So I used:
I checked the facts:
What is the emotion I want to change? Fear/anxiety.
What is the event prompting my emotion? Interview and a test as part of it.
What are my interpretations, thoughts, assumptions about the event?
- That I won’t do well.
- It’ll be scary/unnerving.
- They might not like me.
- I don’t do well on the test.
- I mumble and look bad.
- I don’t get the job.
Am I assuming a threat? I don’t do well/I do bad at the test.
Assess the probability of the threatening event really occuring.
50%/30% – I could do well and still not get it. Other interpretations: Or, I do get it. I do do well on the test. They do like me. I could do amazing on the test. They say I have a bit further to go. They give me honest feedback. I do bad but they give it to me anyway because they’re happy to help me improve. I do well on both but I don’t get it just because someone more experienced applied. They tell me I did well. (I like looking for other interpretations because it shows how one sided and unrealistic the negative thinking part can be. It’s stuck on one possibility when the reality is so many other things could happen).

> **Source material**:

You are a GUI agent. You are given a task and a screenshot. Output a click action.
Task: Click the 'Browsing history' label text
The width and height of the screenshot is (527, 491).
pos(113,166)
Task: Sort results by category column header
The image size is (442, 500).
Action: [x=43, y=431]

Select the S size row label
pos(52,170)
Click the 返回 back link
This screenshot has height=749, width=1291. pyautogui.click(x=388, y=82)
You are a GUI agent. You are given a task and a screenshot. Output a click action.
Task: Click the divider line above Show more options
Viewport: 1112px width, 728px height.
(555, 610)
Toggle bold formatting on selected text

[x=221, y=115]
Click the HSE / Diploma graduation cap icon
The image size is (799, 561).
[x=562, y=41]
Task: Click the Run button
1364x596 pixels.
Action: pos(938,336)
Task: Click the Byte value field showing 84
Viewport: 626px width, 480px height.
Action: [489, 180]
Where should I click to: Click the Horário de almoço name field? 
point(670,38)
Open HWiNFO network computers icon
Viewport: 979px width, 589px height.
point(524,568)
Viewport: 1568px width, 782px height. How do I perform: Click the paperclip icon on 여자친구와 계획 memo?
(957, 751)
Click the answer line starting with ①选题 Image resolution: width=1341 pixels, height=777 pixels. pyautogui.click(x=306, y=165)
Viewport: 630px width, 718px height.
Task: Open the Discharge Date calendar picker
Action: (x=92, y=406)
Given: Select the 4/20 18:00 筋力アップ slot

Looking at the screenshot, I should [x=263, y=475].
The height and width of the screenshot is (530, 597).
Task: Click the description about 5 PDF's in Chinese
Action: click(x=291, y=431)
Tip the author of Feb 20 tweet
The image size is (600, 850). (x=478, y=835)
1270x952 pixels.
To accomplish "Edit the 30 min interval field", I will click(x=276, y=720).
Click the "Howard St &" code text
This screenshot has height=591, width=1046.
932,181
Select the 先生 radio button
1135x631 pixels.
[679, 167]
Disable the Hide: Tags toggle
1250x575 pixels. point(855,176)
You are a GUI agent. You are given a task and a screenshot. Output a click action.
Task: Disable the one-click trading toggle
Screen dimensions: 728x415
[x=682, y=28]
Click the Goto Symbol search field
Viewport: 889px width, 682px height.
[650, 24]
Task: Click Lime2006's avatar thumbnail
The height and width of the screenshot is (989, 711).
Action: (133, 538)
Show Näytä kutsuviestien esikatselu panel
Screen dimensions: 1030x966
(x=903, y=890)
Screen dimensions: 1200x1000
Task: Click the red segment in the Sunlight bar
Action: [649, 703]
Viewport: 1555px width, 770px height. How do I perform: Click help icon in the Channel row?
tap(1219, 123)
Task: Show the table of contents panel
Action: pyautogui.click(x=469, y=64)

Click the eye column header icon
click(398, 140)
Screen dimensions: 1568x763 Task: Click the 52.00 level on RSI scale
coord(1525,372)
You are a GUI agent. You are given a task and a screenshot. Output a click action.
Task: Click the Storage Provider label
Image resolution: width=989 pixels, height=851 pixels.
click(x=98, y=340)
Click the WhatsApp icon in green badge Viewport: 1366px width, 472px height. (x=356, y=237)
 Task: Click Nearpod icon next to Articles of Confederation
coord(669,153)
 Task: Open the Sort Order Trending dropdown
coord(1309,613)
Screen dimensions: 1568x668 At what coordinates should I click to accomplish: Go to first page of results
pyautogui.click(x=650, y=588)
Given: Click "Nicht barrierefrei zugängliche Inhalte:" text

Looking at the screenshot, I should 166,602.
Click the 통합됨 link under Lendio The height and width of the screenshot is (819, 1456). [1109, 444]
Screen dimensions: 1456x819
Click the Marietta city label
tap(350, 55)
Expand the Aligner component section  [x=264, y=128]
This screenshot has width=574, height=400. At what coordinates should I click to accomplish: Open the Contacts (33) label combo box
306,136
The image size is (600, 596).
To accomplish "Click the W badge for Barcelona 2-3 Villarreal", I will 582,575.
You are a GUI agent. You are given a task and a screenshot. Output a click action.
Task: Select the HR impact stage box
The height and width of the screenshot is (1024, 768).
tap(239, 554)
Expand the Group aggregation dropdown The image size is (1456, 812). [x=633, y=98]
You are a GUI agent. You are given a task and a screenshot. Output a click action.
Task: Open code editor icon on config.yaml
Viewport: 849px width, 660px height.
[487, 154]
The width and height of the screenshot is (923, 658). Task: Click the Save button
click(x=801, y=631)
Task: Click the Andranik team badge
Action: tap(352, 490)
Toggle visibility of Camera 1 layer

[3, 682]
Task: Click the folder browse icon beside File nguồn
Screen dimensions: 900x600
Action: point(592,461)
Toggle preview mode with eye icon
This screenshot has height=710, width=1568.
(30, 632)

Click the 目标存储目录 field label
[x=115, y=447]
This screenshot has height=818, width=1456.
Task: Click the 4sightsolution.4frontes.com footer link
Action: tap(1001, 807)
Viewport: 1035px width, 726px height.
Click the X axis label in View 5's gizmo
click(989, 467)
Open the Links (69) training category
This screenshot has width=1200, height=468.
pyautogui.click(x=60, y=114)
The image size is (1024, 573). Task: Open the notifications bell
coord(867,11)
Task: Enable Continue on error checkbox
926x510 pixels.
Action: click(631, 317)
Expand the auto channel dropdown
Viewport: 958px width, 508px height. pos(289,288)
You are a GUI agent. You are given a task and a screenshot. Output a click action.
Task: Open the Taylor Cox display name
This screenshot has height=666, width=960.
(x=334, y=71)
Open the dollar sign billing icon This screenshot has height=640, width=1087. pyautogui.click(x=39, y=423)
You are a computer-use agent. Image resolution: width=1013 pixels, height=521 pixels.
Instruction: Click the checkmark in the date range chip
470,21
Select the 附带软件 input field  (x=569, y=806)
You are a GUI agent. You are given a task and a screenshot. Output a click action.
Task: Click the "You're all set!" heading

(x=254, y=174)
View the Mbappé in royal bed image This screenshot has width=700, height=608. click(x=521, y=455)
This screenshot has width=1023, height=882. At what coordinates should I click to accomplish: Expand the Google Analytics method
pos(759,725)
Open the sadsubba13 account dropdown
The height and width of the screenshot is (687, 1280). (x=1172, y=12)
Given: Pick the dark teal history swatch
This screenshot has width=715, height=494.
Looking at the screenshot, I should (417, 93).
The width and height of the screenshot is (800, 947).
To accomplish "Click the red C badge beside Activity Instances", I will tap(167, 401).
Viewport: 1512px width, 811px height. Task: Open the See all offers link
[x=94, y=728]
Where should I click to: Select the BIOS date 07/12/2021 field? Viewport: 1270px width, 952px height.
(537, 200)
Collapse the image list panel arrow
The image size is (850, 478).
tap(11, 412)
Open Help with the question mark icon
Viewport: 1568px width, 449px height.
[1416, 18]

> **What you have to do**:
In the text passage about checking the facts, which event is named as prompting the emotion?

> **Answer space**:
An interview with a test as part of it.